**Exercise requirements:**
Work out how many lines of the material below mention the word "chevron"; reply with the number only.

------------------------

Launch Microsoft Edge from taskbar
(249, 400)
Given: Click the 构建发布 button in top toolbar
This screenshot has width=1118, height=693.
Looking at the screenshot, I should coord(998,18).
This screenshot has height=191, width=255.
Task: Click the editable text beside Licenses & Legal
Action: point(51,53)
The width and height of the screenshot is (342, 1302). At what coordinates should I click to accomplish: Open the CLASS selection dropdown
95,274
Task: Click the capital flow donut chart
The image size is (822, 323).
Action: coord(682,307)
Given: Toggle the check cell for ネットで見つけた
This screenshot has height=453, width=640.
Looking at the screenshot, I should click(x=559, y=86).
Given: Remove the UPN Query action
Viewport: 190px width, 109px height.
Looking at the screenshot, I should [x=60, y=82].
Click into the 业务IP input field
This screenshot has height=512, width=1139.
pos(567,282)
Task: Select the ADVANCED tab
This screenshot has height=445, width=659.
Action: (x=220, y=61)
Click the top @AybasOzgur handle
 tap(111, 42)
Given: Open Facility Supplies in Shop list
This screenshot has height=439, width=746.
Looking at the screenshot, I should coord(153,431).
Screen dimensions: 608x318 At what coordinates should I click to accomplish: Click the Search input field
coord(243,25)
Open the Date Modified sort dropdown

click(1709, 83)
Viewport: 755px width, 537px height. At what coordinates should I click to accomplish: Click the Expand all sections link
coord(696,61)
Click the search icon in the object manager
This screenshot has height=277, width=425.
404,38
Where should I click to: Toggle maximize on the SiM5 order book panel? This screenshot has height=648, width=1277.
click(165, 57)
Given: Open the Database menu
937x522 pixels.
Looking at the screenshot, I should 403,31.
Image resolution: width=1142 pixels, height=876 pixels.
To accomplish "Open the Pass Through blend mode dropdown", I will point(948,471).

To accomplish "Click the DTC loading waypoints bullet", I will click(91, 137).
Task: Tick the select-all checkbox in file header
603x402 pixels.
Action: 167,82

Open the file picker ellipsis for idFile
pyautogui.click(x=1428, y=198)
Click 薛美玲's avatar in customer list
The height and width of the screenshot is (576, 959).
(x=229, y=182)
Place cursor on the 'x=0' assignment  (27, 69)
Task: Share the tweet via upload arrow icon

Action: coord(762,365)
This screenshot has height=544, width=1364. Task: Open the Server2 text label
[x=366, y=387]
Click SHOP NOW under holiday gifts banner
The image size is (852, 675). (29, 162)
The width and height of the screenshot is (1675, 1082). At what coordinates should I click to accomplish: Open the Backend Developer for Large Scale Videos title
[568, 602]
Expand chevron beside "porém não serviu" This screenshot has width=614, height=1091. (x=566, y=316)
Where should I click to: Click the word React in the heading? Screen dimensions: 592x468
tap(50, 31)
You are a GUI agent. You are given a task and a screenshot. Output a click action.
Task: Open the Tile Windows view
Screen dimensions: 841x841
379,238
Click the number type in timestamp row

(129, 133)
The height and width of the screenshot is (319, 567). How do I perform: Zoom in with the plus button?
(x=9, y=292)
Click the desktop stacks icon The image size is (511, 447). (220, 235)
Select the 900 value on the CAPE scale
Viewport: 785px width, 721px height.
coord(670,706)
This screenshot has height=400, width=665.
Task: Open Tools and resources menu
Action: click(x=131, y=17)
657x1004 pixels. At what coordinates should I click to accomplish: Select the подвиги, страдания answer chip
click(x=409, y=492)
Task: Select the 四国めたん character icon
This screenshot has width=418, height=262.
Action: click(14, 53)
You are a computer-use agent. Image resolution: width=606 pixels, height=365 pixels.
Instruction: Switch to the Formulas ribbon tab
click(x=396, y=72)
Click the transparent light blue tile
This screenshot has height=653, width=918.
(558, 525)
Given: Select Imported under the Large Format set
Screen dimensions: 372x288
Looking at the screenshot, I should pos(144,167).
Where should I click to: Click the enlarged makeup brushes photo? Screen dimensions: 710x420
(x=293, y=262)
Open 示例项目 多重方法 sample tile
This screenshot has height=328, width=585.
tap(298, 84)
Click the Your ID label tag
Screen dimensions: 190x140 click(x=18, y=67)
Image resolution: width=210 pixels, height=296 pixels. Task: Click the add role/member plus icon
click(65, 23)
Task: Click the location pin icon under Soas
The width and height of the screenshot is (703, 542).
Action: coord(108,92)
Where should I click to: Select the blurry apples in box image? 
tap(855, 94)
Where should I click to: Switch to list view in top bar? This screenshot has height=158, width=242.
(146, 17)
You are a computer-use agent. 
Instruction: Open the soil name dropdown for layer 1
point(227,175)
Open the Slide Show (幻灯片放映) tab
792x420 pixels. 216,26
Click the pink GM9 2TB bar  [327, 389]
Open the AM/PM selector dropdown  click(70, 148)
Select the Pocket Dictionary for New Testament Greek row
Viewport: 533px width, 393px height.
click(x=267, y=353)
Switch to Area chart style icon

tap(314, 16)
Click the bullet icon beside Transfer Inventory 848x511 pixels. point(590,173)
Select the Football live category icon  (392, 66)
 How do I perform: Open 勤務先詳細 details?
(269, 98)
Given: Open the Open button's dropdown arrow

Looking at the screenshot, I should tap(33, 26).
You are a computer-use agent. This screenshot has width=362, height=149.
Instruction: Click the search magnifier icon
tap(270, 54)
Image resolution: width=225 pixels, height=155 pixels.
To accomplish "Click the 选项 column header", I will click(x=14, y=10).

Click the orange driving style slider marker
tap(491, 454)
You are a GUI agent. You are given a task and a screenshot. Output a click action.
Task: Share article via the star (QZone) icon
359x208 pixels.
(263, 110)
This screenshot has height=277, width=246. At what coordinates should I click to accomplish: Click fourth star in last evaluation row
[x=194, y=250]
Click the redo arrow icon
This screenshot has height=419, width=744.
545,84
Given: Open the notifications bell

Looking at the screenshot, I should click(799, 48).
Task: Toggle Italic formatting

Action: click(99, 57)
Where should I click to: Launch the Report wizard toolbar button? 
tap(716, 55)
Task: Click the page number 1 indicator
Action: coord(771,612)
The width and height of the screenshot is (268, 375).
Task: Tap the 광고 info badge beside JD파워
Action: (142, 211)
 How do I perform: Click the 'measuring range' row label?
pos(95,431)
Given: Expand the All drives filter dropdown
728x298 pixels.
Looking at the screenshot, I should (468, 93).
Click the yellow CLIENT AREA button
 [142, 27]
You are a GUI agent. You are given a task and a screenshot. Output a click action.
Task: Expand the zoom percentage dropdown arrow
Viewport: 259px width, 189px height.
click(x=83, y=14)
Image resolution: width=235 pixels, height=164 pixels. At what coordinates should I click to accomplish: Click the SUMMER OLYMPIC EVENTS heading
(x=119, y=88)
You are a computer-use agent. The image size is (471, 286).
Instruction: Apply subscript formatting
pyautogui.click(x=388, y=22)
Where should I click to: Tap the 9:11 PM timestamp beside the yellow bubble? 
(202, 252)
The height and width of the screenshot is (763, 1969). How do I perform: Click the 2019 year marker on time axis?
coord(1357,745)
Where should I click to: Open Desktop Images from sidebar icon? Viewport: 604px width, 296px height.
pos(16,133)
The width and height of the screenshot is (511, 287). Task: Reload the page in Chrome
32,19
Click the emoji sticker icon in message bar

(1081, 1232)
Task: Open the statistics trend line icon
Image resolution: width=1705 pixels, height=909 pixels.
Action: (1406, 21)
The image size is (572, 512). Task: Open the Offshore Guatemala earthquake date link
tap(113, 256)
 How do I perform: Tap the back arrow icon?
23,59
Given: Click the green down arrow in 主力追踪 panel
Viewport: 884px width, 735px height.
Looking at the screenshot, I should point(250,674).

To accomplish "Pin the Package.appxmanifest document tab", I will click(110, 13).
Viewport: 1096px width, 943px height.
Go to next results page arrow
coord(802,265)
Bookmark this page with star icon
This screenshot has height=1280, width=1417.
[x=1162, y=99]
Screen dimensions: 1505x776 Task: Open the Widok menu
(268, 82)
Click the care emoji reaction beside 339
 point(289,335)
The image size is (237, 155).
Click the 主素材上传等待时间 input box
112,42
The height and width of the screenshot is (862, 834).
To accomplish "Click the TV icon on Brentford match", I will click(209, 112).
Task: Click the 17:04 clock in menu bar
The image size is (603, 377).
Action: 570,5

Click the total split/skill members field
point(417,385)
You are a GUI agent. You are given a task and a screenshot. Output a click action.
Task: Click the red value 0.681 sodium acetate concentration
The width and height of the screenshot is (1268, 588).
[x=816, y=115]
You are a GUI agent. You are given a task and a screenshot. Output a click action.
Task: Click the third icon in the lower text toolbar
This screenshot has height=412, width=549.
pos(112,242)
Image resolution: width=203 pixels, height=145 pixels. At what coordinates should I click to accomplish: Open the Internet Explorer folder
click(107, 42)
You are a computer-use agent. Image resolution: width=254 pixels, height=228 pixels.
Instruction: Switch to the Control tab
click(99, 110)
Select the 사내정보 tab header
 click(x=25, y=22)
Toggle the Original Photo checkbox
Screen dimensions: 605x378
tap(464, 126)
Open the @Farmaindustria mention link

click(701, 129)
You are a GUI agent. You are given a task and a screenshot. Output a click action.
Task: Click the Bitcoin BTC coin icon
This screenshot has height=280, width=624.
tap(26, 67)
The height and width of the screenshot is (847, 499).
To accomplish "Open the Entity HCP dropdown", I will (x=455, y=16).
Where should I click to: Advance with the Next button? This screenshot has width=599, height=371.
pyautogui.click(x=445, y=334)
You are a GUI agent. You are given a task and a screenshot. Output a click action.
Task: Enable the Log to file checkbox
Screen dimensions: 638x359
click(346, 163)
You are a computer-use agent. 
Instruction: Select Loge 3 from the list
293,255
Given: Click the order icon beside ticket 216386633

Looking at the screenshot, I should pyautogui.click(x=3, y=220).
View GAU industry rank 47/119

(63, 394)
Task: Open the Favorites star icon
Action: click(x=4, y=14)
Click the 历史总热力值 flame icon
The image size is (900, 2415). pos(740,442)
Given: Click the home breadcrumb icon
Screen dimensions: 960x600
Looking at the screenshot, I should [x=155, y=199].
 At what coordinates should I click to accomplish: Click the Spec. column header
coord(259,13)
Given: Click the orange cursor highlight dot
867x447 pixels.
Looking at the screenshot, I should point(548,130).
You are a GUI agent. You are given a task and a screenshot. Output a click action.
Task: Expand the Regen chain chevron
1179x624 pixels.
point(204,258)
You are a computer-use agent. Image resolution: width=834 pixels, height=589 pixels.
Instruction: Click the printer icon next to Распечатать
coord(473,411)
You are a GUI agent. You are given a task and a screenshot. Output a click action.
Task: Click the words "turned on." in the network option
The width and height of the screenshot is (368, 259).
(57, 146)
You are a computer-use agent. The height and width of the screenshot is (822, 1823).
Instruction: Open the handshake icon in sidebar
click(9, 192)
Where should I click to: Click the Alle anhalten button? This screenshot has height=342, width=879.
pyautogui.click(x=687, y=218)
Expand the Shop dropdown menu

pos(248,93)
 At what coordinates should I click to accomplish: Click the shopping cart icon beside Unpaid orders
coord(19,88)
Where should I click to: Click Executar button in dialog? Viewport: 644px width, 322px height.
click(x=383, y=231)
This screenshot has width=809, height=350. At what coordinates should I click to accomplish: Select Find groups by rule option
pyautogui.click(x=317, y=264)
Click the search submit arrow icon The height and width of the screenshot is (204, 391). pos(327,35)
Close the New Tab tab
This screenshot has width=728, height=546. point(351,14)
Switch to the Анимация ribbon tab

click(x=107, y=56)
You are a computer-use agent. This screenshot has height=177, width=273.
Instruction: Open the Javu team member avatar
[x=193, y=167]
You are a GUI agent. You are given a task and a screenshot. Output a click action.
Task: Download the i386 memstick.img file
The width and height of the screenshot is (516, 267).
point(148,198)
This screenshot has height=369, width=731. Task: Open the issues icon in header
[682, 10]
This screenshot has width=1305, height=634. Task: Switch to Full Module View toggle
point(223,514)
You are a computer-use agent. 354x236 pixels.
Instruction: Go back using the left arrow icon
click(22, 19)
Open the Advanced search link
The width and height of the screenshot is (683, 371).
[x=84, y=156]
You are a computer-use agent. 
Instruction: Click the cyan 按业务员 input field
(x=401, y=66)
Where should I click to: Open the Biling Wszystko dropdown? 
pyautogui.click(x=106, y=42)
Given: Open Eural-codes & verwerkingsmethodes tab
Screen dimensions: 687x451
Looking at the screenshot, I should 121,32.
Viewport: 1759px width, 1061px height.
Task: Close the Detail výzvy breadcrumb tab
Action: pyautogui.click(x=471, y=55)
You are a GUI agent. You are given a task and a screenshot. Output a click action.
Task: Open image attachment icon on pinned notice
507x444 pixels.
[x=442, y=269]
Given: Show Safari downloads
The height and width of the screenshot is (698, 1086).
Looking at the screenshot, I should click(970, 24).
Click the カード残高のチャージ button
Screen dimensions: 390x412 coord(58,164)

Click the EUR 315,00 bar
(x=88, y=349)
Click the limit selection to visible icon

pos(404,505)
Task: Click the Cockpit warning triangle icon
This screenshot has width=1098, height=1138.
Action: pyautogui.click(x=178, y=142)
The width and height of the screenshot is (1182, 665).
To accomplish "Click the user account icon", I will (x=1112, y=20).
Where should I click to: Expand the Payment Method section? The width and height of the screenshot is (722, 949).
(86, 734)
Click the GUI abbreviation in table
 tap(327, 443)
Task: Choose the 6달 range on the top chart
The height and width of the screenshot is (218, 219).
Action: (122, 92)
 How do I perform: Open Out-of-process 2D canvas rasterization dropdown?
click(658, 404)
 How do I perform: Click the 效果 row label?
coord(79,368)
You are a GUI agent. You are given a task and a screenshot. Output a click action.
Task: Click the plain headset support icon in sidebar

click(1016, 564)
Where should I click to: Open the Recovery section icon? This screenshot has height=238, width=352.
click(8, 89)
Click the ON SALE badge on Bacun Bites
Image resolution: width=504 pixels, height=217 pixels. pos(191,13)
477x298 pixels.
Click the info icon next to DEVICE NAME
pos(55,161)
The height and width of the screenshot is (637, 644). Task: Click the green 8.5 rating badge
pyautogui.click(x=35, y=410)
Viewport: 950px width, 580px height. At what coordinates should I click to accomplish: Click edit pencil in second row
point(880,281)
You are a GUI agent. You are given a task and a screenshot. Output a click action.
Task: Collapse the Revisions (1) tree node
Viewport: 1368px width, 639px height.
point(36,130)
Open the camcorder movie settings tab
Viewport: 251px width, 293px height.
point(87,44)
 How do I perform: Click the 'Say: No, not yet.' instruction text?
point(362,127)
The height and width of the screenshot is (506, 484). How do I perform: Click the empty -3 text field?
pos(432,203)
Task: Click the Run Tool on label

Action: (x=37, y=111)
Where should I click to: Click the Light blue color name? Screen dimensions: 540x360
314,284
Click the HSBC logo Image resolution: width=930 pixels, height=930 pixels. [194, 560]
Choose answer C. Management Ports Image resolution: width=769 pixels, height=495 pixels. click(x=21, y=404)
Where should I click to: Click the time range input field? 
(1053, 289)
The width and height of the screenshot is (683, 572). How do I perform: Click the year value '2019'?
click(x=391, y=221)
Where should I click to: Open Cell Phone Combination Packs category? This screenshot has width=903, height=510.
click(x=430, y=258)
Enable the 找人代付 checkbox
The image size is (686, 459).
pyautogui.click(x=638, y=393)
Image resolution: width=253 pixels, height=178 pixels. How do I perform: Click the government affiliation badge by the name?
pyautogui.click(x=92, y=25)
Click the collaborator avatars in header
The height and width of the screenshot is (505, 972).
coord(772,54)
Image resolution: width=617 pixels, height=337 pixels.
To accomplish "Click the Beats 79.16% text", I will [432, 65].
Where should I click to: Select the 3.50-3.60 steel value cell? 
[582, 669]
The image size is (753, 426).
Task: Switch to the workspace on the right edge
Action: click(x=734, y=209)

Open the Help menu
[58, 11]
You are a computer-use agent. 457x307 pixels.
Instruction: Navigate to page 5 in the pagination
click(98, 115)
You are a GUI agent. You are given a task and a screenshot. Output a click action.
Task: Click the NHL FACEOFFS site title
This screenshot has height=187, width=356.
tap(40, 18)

------------------------

**Written response:**
2